Trans Mongolian
Arriving in Ulaanabaatar via a train from China was a scenic little treat in and of itself, seeing gers strung along the railway tracks in the midst of the Gobi with the stars beaming sporadic light on the sand was incredible. To top it off we stayed on board while the train was lifted from its bogeys to switch them out to match the Mongolian/Soviet track gauge.
After stargazing and gawking at a feat of engineering we crashed and awoke in a new country that couldn’t be any more different than the last. Huge, vast, empty, untouched is what Mongolia is all about, quite the contrast to it’s southern neighbour.
We ripped, that’s an overstatement, we rolled into the UB station where a representative from our guesthouse was supposed to be meet us. Since lots of things go awry when we are in limbo between countries we were not surprised when they “forgot” to pick us up…
After trying to explain where we were headed to a taxi driver who only understood Mongolian, we made it to our destination – hand signals, facial expressions and limited Cyrillic knowledge goes a long way.
Ulaanbaatar
Ulaanbaatar is on the beginning of an upswing but it definitely isn’t the prettiest city in the world. The sidewalks are cracked, the architecture echoes it’s soviet past and there are plenty of interesting folks on the streets, some more inebriated than others. At first glance it doesn’t seem like a place you want to spend much time in but it has it’s own unique charms and is a necessary stop to make for supplies and hiring drivers to get out to the steppes, desert and mountains.
Like any soviet built city UB has a central square, not holding images and tributes to Vladimir Lenin or current political leaders, but to the great Chinngis Khaan the man who put Mongolia on the map and basically took over half the planet back in the thirteenth century. Pretty slick seeing ol Chinngis seated like Abe Lincoln in a massive statue that is bigger than the loft we live in.

Sitting in all his glory - the mighty Genghis Khan
UB has a couple of decent museums and we decided to give the history museum a look before stepping out into the wilderness. There was an awesome Chinngis Khaan exhibit that paid tribute to the leader and had some awesome artifacts from the day including full sets of armor for both man and horse as well as a tonne of information regarding the reign of his and his son’s armies.
The other museum option is the natural history museum which is the equivalent of a soviet era labyrinth filled with very poorly stuffed animals that look like they died of a stroke, heart attack or something equally sudden. As far as the animals go there is everything from blowfish to big horn sheep. I think the only uniting theme of the museum is the fact that everything on exhibit used to be alive.

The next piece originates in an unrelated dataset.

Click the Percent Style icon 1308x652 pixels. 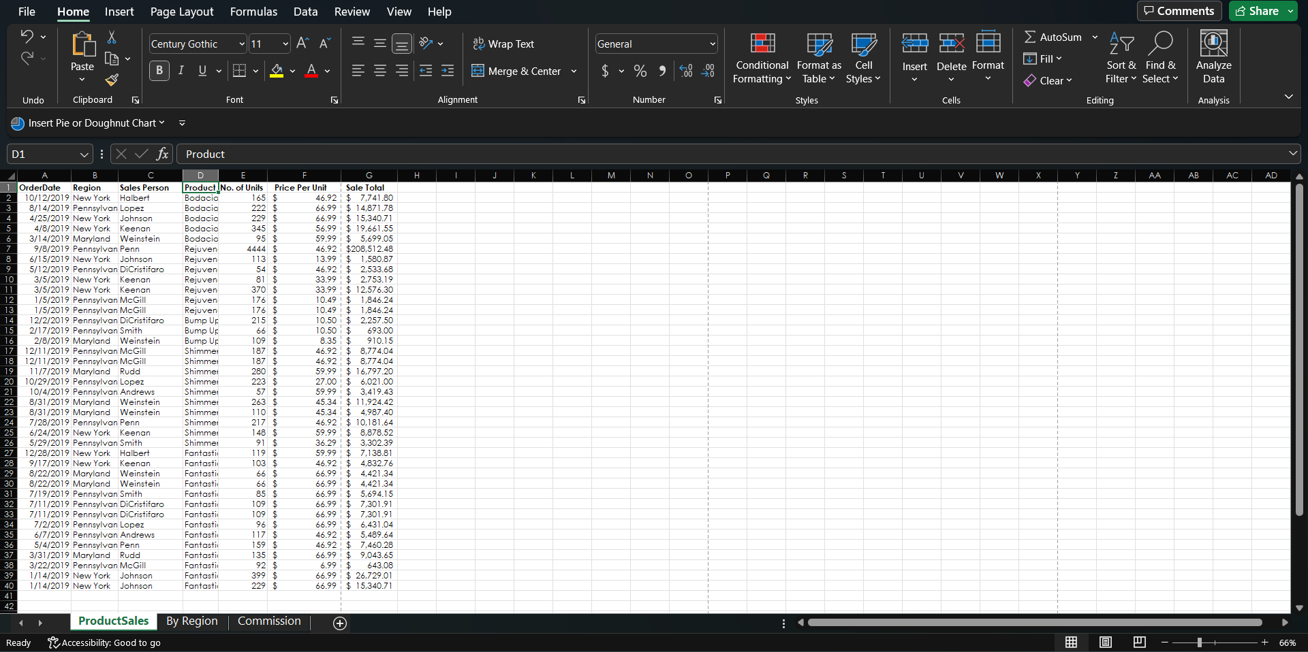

Of all the animals we saw, the most interesting and intriguing one we saw was the ancient animal known as the vampire deer. Yes according to the museum there once was a bloodsucking vampiric deer that feasted on innocent animals, including unfortunate humans as well as other vampire deer. This is what I learned from reading the cyrillic explanation anyways…if you believed any of this have no fear, it turns out that the curators of the museum or the soviet taxidermists decided to create a new predator that has never been found on planet earth. Seriously this was the shittiest looking thing I have ever seen, they literally glued two fangs to Bambi’s beautiful lips turning a fawn into ferocious beast. I thought museums were supposed to educate and showcase reality not create monsters of the imagination. Could you believe if these things existed? It would make hunting a hell of a lot more interesting, instead of blasting a deer you would always have to wonder if the little bastard had friends around waiting to suck you dry like Count Dracula.

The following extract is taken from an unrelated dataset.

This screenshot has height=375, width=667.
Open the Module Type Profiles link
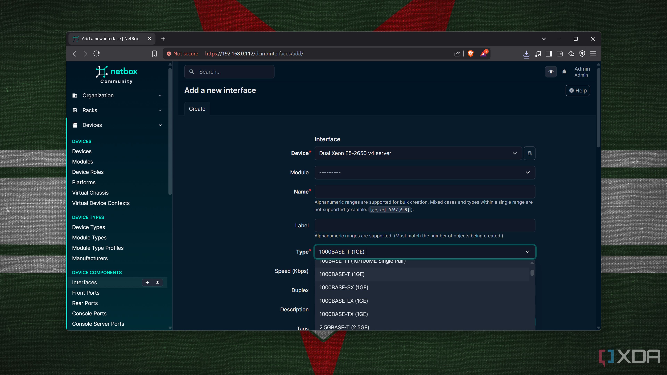click(98, 248)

The Most Vicious Predator in History - The Vampire Deer
The museum is home to one amazing exhibit, the dinosaur room. As a kid I had dreams of becoming a palaeontologist, unearthing the beasts of yesteryear in the Gobi with a revolver strapped to my belt to heed off vicious, barbaric raiders ala Indiana Jones. Unfortunately that dream faded when I found out it was all about patience and science instead of adventure, battle stories, fame and fortune. Anyways this place has REAL dinosaur bones and full blown skeletons assembled in magnificent form, it was amazing to an ex would be palaeontologist, I have seen the casts but never a full on dinosaur made of legit bones. Easily worth the eighty cents admission and since we weren’t headed to the Gobi, it would be as close as I would get to seeing Mongolian dinosaur bones in the wild.

Yeah the eyes are of the craft store glue on googly type, quality at its best
On top of the museum, the square and a bunch of candy runs to the state department store we also planned an excursion to the north of Mongolia to see the beauty of Khosvgol nuur and other famous Mongolian landscapes. We hooked up with a guide, driver and a sense of curiosity regarding one of the last untouched places on the planet and are anxiously awaiting the morning when we set off for a couple of weeks of Mongolian exploration.